(one reason) why gcc has a hard time on IA64

James Wilson was kind enough to point me to some of the problems that gcc has with the peculiarities of IA64. Take, for example, the following little function :

void function(int *a, int *b)
{
    *a = 1;
    *b = 2;
}

Now let's inspect the code that gcc generates for this on 386 and IA64

--- 386 ---
push   %ebp
mov    %esp,%ebp
mov    0x8(%ebp),%edx
movl   $0x3,(%edx)
mov    0xc(%ebp),%edx
movl   $0x4,(%edx)
pop    %ebp
ret

--- ia64 ---
[MMI]       mov r2=3;;
            st4 [r32]=r2
            mov r2=4;;
[MIB]       st4 [r33]=r2
            nop.i 0x0
            br.ret.sptk.many b0;;

Now those of you who know IA64 assembly will see that that function takes three cycles when it really only needs to take two. The ;; signifies a stop, which means that there is a dependency -- i.e. after the mov you need to put a stop before loading it into r32. This is called a "read after write" dependency; you have to tell the processor so that pipeline gets things right. On x86 you don't have to worry about that, as internally the processor breaks down instructions to smaller RISC operations and will schedule the two independently -- the whole point of IA64 and EPIC is that the compiler should figure this out for you.
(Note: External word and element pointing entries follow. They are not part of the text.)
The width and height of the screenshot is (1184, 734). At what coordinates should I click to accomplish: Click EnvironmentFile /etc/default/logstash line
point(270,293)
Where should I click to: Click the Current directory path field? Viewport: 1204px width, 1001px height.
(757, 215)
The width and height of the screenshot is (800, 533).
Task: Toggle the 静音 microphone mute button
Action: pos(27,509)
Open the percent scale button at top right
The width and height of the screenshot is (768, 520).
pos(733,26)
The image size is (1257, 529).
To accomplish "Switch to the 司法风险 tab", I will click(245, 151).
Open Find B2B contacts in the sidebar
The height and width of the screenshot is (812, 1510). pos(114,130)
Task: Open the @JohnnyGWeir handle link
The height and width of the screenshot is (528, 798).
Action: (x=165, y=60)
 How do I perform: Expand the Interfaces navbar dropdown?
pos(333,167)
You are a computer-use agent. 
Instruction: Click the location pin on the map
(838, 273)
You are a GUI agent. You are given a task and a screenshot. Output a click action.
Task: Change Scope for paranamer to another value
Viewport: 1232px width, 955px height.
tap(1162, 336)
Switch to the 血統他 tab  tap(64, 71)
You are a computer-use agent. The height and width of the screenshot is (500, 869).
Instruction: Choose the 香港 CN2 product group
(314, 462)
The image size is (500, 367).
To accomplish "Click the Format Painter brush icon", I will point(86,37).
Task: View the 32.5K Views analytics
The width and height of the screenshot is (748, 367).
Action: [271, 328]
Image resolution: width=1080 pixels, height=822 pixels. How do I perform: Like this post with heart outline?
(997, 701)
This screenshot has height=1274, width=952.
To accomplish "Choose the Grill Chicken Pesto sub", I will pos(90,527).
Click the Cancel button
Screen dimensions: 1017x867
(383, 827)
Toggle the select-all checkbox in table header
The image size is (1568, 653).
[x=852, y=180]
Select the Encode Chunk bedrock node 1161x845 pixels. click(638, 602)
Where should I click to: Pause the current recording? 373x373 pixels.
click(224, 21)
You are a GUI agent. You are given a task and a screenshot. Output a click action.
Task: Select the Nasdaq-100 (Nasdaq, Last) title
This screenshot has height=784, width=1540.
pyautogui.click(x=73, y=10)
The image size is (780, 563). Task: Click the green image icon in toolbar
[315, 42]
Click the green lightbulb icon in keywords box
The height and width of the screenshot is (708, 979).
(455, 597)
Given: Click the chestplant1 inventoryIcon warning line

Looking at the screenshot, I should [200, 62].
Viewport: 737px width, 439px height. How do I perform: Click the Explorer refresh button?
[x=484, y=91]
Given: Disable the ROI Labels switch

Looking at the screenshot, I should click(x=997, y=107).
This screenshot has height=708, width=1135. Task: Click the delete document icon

What we could do is put the two mov instructions into separate registers (remember, we have plenty) and then stop, saving a cycle. Indeed, the Intel compiler does as good a job as one could have by hand :

[MII]       alloc r8=ar.pfs,2,2,0
            mov r3=3
            mov r2=4;;
[MMB]       st4 [r32]=r3
            st4 [r33]=r2
            br.ret.sptk.many b0;;

Now, if you're really good (like James, who did this) you can inspect the gcc optimisation paths (via the -d flags) and realise that at first gcc gets it right, putting the two loads before a stop. But the register optimisation pass jumps in and tries to reduce the lifespan of a registers with a constants in them, breaking up the instructions. On x86 you want this -- it reduces register pressure at the cost of instruction level parallelism; a trade off you are willing to take. On IA64, with plenty of registers and relying on ILP to run fast, it hurts.

People are starting to look at issues like this; but if you've ever peered under the hood of gcc you'll know that it's not for the faint of heart!